The administration’s cover story, that it is issuing sanctions in reaction to events on the West Bank, evaporates when one examines the specific content of the sanctions. Consider the case of Elor Azaria, whom Secretary of State Blinken sanctioned last month. An Israeli medic, Azaria shot Abdel Fattah al-Sharif, a Palestinian terrorist who was laying wounded on the ground. The administration homed in on Azaria’s story because it can be easily manipulated to support a headline, such as “The Radicalization of Israel’s Military.”
Under scrutiny, however, the propagandistic intentions of the administration become obvious. When I served on the National Security Council in the White House of President George W. Bush, I frequently helped with the sanctioning of specific individuals. This time-consuming process requires meeting strict evidentiary criteria. Treasury regulations require that misdeeds by potential subjects of sanctions must be recent, committed within the last five years.
It was eight years ago, however, that Azaria killed al-Sharif, when President Obama was still in office. Treasury regulations will not allow him to be fitted for economic sanctions. A different legal instrument would be required to make Azaria’s story newsworthy again. Biden’s team found it in a law that bars entry to the United States to foreign officials guilty of gross human rights violations. Azaria is not an official, nor is he the leader of a death squad. He’s a simple baker, who plays no role in politics, but the administration’s lawyers gave the green light, nonetheless.
Azaria served time in an Israeli prison for his crime. Azaria claimed that he used his gun because he feared that al-Sharif was wearing a suicide vest and had made a sudden movement. The Israeli military doubted this defense, tried him for manslaughter, and found him guilty. Stripped of rank, he also served half of an 18-month prison sentence and was released.
Regardless of whether Azaria acted appropriately, or whether he received a just punishment, two things are obviously true. First, his case has nothing to do with the very dubious allegation of a spike in settler violence. Second, he poses no danger to the peace and security of the Middle East—the ostensible reason for creating the interagency team targeting people and entities in Israel.

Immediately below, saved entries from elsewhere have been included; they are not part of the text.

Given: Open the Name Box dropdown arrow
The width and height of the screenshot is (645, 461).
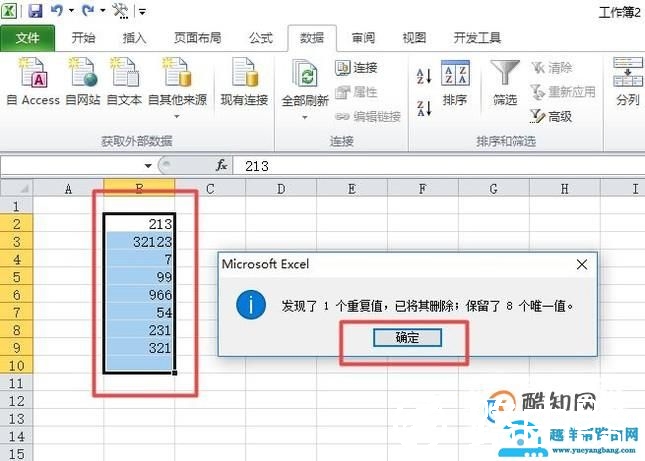Looking at the screenshot, I should (148, 165).
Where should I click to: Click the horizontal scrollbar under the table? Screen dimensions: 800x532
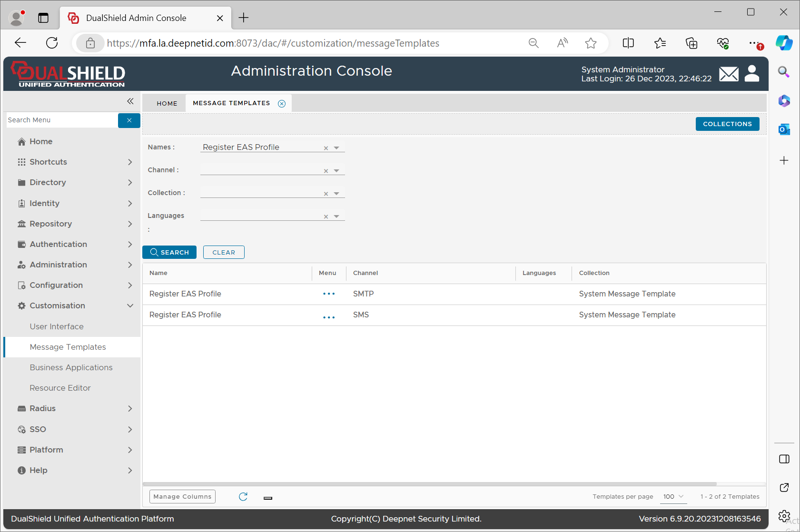pyautogui.click(x=429, y=484)
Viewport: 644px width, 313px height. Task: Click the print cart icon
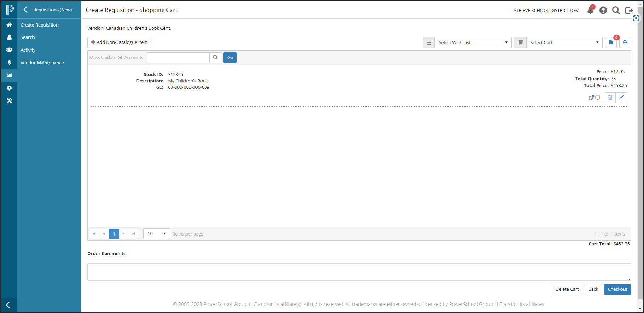625,42
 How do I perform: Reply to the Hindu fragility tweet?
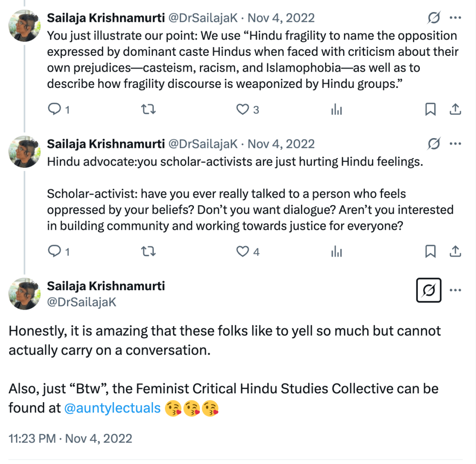click(x=55, y=109)
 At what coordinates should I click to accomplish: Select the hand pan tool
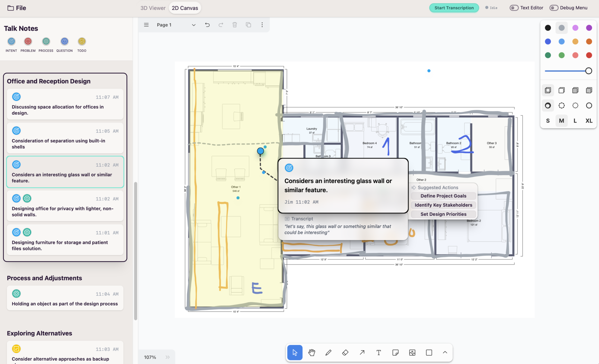(312, 353)
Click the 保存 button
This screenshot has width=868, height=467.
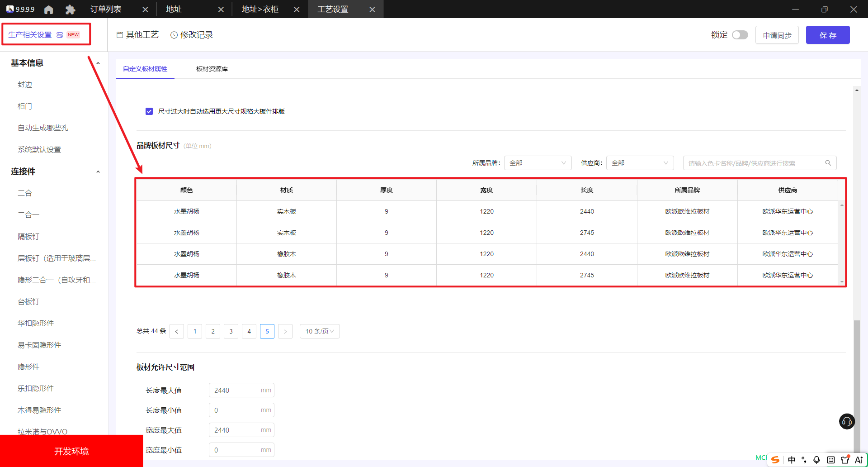(x=828, y=35)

The rise of the Israel targeteers is not the only historic first of Biden’s presidency. On his watch, the International Court of Justice smeared Israel with the accusation of apartheid. An unprecedented number of American allies have moved to recognize the state of Palestine. Iran attacked Israel with the largest ballistic missile barrage ever launched by any country against another. And for the first time, Tehran mobilized all elements of its “Resistance Axis” in a coordinated campaign.
There is a clear connection between the elements on this list of firsts. Israel’s detractors and its mortal enemies feel they can act with impunity, because Biden has signaled clearly that the United States cares as much about weakening the Israeli right wing as it does with defeating Israel’s foes.